#### [Instructions to follow]
Your answer must be the lines of the entries below, exactly as written, from the first line through the line containing "Open the Email".

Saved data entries

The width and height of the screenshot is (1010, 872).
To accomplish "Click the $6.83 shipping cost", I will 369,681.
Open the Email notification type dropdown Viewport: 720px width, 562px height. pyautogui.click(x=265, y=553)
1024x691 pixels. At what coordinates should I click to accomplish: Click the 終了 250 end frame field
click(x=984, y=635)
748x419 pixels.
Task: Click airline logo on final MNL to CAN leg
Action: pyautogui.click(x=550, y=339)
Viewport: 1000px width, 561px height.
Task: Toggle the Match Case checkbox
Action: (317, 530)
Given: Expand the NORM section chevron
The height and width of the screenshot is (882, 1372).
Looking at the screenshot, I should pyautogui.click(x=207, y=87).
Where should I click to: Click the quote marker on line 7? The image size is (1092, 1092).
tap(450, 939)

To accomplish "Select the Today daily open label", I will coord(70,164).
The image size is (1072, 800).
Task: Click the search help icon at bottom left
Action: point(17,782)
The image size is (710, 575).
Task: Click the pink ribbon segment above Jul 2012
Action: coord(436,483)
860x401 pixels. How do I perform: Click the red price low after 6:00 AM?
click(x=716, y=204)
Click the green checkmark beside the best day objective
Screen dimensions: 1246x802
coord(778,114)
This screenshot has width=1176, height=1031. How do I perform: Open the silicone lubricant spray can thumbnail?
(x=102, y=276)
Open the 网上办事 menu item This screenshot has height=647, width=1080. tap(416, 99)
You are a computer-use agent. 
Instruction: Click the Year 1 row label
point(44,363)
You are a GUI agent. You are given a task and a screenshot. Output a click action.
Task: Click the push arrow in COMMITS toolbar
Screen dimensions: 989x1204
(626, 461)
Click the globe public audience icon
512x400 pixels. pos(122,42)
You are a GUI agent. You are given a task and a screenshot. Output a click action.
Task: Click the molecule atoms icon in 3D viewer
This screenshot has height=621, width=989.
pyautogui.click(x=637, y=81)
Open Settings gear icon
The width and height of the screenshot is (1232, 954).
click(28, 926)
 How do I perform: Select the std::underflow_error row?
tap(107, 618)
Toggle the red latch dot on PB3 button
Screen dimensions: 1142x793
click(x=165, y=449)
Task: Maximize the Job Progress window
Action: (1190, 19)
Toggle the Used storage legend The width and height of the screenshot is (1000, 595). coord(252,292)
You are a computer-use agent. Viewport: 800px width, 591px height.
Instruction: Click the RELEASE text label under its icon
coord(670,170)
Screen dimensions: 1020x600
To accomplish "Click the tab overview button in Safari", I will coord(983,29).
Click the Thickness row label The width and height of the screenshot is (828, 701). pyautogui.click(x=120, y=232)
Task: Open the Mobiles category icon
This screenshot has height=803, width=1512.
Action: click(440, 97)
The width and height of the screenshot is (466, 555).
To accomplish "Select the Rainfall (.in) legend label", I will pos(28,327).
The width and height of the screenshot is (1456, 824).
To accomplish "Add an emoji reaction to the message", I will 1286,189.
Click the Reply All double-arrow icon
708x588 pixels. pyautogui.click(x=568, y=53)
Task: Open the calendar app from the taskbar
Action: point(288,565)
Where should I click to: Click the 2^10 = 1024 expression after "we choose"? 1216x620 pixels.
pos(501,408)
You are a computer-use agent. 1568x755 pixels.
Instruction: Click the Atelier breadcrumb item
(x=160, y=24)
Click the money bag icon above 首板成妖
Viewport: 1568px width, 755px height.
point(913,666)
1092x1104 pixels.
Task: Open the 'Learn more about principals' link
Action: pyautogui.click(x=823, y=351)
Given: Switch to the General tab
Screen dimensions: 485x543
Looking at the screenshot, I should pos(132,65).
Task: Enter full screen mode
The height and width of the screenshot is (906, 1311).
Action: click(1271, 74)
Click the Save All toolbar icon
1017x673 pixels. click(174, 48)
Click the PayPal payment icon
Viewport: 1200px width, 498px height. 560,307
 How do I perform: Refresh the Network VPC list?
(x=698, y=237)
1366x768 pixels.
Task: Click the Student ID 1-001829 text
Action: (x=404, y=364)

#### [Solved problem]
The width and height of the screenshot is (1010, 872).
To accomplish "Click the $6.83 shipping cost", I will 369,681.
Open the Email notification type dropdown Viewport: 720px width, 562px height. pyautogui.click(x=265, y=553)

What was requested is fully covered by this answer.